Your objective >> Please rewrite the entries with "radio button" changed to "option button" and everything else left as it is. Begin at the start of the entries, stop after the line containing "coord(1423,81)", and leave the pictures out of your answer.

## Start Input for this task

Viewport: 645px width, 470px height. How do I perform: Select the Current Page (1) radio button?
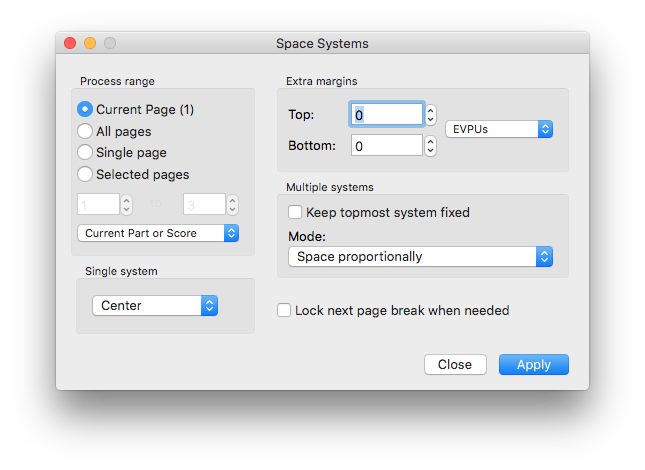pyautogui.click(x=85, y=109)
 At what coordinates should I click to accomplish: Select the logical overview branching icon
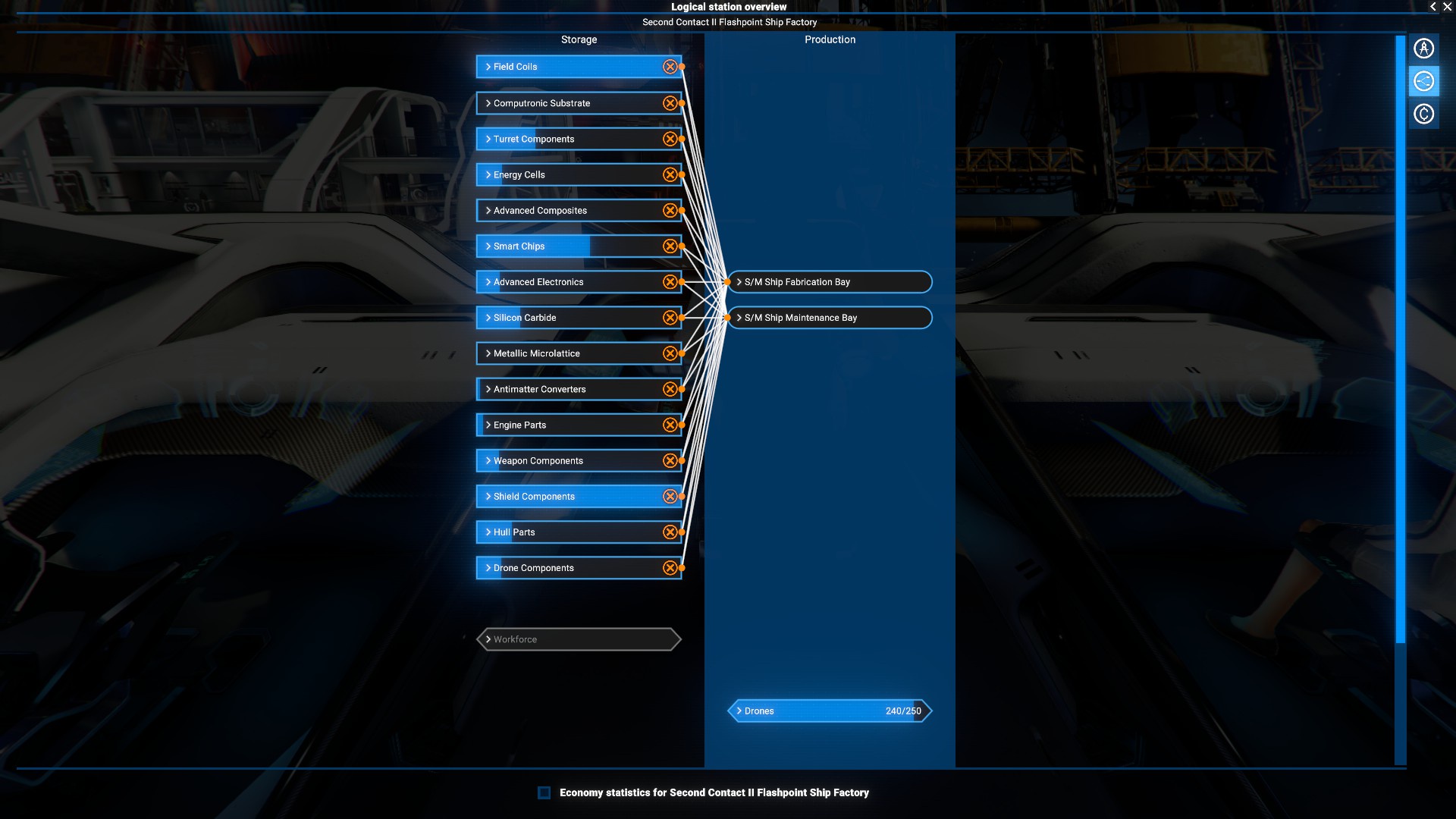coord(1423,81)
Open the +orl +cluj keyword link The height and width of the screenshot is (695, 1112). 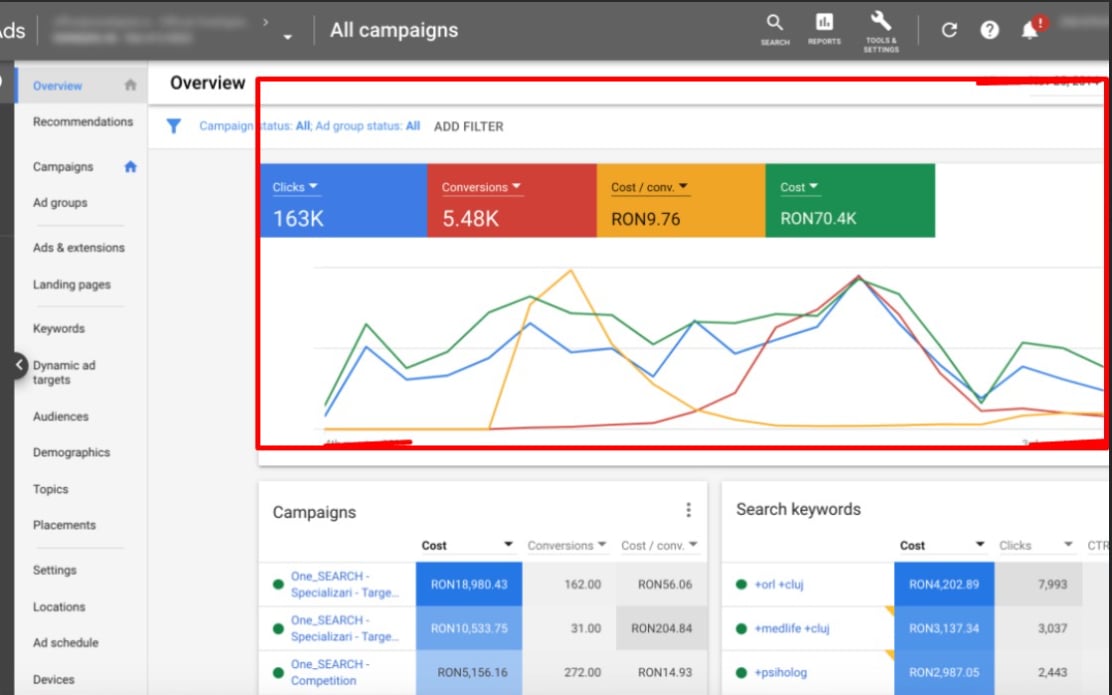(x=779, y=585)
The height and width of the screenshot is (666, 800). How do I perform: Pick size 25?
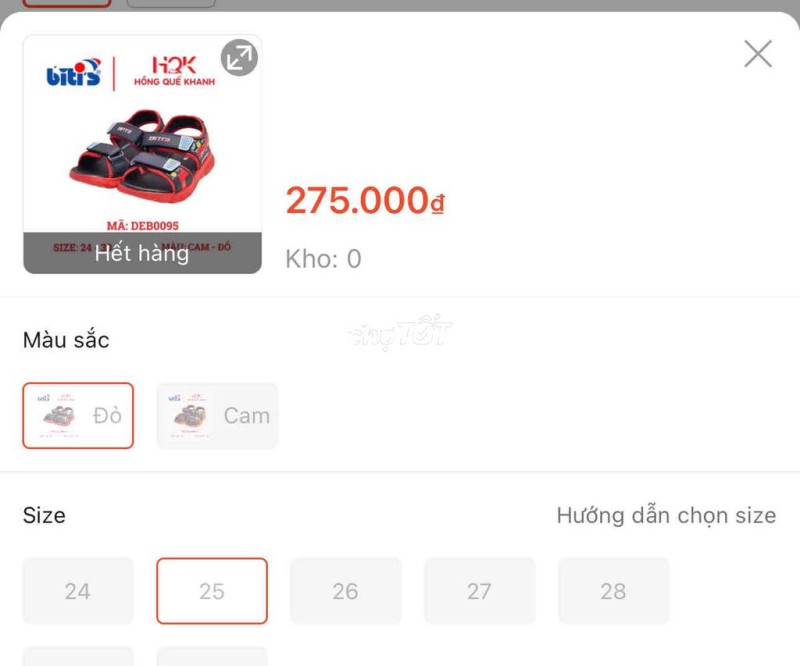point(212,591)
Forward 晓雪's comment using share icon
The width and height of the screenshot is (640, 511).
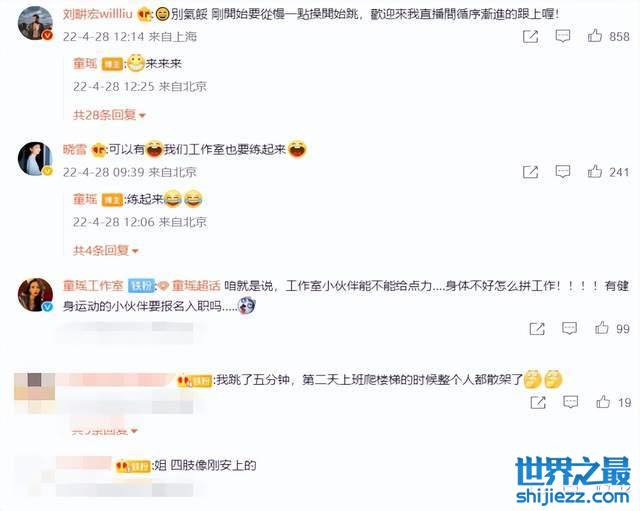530,172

## End Input for this task

Task response >>
Viewport: 645px width, 470px height. How do I perform: Select the Current Page (1) option button?
pyautogui.click(x=85, y=109)
 At what coordinates should I click to accomplish: Select the logical overview branching icon
coord(1423,81)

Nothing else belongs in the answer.